Сказ о том как Иван в Поднебесной побывал

Алексей Панограф
   Жил да был Иван, профессорский сын. Это, почитай, то же самое, что крестьянский. А что профессор? Одно название. Пашет на ниве науки. Сеет разумное, доброе, вечное. Да прореху в портках истертых на заднице, латает.
 
   Был Иван, как водится, богатырского телосложения и к тому ж вполне богатырского темперамента и склада характера, а именно: добр, неспешен и незатейлив. Ежели кто решил, что я тут очередные небылицы про подвиги богатыря русского собрался набрехать, пусть отойдет в сторонку по добру по здорову. Иван этот – самый что ни на есть реальный друган мой, и все, что с ним приключилось, поведано с его собственных слов. А слов он на ветер не бросает. Кто еще сумлевается, подходи по одному, дам адресок, Ваня подтвердит.
 
   Отправился Иван как-то в лихие 90-ые за три моря в страну чая, риса и первых чернил, коими и пишу сейчас я этот сказ. В Китай, одним словом. Снарядился не пешим, не конным – а без всякой придури, прямым рейсом Аэрофлота на Пекин. Не за жар-птицей полетел и не за царевной прекрасной, а за шубами из китайской дикой собаки, ради извлечения коммерческой выгоды. Капиталу по русскому богатырскому обычаю не нажил, но потешился вдоволь.
 

О том, как Иван семерых китайцев переганбэйил

   А дело во как было. Шубы собачьи выбирал Иван придирчиво, с толком. Основательный человек. За мех подергает. Шов на крепость испытает, мездру на зуб попробует. Китайские торговцы, поначалу улыбались своими дежурными торговыми улыбками в пол лица. Да вскоре заволновались – не привыкли они к такому строгому контролю качества. А Иван, знай себе, приговаривает:

   “У нас в Рассеи, мужики, зима лютая, как жена полковника” – с треском отрывая, очередной на живую нитку пришитый рукав. – “Нам надыть, чтоб шубейка теплая была, крепкая, да молодецкому замаху в драке не препятствовала”.
 
   Пошептались промеж собой китайцы, да и решили на хитрость пойти. Предлагают Ивану прерваться, отдохнуть с дальней дороги. Ну, а сперва-наперво отобедать. От трапезы сытной Иван никогда не отказывался.

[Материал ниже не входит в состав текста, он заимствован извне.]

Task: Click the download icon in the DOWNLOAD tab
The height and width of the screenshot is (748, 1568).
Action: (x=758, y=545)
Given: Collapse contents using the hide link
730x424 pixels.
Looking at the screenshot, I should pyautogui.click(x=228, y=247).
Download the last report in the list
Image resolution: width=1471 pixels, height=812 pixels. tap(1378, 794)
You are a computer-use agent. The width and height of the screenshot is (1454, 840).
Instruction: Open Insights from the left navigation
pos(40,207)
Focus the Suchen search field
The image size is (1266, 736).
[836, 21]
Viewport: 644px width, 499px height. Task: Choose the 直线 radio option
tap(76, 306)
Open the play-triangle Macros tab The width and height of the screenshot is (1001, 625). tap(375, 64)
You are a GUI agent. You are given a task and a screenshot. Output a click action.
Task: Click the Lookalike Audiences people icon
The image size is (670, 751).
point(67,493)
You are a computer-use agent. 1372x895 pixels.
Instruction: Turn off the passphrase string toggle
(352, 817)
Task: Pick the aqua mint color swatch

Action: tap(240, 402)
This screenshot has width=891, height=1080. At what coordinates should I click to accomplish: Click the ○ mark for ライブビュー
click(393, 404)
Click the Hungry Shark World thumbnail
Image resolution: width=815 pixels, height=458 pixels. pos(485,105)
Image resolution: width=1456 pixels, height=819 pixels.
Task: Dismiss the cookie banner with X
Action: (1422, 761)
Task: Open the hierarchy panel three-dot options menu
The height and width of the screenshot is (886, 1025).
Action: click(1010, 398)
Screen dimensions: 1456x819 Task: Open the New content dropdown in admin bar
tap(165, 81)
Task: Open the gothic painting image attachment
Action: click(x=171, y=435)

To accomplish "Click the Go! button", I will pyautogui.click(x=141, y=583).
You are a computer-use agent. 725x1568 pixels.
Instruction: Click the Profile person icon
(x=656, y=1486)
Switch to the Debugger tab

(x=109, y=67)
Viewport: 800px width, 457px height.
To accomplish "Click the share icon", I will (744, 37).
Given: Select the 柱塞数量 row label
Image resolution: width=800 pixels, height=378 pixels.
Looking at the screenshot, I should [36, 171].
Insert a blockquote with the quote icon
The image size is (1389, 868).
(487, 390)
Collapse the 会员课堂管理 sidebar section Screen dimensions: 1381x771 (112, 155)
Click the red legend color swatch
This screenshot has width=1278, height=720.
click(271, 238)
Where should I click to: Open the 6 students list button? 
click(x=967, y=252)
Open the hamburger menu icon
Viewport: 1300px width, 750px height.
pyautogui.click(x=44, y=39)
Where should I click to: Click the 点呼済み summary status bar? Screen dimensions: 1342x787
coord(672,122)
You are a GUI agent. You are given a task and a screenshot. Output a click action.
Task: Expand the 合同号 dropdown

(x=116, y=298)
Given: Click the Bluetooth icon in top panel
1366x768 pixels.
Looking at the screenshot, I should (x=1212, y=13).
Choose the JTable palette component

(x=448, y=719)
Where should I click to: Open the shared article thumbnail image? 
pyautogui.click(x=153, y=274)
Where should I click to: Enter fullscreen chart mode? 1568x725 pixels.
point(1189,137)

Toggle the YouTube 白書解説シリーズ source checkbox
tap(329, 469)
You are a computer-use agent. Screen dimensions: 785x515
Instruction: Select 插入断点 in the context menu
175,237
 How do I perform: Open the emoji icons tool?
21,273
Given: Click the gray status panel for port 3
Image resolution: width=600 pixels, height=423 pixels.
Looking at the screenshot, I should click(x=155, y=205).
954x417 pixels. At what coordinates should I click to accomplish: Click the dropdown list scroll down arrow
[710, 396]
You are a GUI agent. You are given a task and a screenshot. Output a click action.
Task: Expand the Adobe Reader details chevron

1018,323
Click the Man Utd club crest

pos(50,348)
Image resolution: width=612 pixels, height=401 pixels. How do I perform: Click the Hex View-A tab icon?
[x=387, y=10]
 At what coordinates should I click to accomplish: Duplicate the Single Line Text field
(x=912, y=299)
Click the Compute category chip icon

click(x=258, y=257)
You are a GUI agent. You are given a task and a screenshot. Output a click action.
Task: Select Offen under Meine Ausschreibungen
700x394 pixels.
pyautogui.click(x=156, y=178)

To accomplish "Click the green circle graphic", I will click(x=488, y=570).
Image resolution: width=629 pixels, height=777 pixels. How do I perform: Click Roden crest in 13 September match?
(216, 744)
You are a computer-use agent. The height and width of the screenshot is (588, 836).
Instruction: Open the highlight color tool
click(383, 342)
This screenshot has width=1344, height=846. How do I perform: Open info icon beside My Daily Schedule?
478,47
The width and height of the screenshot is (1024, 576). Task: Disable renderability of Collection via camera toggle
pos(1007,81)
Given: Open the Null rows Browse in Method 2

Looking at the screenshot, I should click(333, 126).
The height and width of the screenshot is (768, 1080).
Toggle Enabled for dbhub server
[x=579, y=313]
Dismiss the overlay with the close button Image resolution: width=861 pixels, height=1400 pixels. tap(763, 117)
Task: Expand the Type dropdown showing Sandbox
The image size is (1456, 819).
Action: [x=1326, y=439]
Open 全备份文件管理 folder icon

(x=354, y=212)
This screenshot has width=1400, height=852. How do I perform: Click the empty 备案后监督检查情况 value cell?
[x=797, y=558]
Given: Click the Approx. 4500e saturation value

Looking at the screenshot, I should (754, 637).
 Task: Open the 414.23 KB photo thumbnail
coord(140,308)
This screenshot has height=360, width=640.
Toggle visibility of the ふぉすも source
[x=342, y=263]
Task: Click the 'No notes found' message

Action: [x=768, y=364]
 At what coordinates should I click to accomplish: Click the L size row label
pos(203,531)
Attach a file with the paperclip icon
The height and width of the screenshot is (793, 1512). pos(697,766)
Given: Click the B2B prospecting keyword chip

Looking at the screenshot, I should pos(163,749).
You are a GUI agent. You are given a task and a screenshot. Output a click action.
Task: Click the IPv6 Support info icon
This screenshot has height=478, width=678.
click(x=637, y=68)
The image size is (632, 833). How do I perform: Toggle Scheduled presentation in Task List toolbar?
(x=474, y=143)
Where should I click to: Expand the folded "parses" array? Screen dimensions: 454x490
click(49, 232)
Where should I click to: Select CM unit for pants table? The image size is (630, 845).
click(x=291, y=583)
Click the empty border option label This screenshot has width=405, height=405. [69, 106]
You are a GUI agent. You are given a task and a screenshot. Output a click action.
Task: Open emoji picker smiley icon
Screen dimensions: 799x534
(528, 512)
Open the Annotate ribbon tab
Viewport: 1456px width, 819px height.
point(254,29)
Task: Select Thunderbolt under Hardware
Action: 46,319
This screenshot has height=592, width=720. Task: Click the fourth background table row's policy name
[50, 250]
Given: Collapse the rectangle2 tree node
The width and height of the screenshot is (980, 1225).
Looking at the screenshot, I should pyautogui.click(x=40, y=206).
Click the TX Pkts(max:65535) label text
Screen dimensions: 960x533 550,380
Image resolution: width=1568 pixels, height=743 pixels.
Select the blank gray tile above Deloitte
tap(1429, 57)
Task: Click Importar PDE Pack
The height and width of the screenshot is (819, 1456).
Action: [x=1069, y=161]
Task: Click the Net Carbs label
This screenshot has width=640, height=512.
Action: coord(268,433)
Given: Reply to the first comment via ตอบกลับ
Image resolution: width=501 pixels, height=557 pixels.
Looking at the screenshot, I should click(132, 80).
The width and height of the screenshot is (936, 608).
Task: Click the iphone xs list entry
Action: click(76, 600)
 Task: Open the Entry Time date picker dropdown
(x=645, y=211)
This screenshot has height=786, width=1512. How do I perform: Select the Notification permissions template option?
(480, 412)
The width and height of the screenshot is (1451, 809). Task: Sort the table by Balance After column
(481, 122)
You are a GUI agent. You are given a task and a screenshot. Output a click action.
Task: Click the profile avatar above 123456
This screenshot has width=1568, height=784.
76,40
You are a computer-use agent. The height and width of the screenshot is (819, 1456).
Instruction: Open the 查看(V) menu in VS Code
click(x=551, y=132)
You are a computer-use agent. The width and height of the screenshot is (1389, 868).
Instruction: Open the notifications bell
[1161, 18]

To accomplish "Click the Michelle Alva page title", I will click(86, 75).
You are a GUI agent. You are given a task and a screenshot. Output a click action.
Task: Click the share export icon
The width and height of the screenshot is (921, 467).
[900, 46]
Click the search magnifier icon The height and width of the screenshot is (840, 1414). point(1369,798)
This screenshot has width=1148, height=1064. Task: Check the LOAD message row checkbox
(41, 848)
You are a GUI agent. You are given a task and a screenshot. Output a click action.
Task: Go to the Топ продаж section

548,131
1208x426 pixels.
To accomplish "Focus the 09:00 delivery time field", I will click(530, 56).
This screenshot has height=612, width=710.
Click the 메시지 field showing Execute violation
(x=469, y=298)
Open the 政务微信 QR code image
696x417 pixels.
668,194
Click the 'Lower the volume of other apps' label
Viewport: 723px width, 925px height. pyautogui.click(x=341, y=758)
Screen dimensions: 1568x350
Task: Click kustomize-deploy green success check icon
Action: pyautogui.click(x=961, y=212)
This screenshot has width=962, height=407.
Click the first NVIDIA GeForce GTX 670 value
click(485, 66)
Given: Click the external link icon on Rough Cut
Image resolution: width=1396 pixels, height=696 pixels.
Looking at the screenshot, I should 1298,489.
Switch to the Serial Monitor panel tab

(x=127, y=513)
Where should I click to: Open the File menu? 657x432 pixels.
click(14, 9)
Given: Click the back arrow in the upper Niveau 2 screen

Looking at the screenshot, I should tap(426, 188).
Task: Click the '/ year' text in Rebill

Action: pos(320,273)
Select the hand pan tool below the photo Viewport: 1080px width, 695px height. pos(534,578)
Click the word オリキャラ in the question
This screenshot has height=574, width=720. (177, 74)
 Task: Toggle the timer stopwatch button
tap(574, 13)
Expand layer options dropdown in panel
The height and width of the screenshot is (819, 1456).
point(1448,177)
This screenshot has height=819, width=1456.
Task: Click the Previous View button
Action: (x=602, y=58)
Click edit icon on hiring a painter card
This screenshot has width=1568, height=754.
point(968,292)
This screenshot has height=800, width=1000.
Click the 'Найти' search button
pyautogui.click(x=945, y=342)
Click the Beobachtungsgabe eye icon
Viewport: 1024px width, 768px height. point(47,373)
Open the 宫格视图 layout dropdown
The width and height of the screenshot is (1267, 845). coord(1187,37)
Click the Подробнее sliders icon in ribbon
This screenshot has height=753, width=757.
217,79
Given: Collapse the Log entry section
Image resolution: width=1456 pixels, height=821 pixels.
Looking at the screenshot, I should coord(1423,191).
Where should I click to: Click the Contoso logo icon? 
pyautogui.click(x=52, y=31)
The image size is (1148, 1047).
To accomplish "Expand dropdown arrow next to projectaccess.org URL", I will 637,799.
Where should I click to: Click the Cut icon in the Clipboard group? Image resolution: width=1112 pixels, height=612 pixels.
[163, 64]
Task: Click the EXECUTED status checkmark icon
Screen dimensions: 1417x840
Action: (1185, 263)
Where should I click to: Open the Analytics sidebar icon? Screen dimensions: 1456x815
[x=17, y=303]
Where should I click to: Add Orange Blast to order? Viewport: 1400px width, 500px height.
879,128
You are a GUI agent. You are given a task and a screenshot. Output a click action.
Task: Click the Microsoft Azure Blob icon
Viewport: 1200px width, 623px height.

   Отвезли они его в ресторан. В отдельной комнате расселись вокруг большого круглого стола. Середина у стола крутится, а девушки китайские кушанья разнообразные приносят, да на эту вертушку ставят. Крутанул стол, и подкатили к тебе свиные ушки. Крутанул – два, вот и грибы древесные возле тебя. Одним словом, Поле чудес.

   А вот и водочку принесли, а то, что ж это за трапеза? Посуху и кусок в горло не лезет. Водочка китайская, к слову сказать, - дрянь. Не прониклись они глубинным смыслом Менделеевской золотой пропорции – бодяжат спирт, то крепче 40, то слабже, как на душу положит.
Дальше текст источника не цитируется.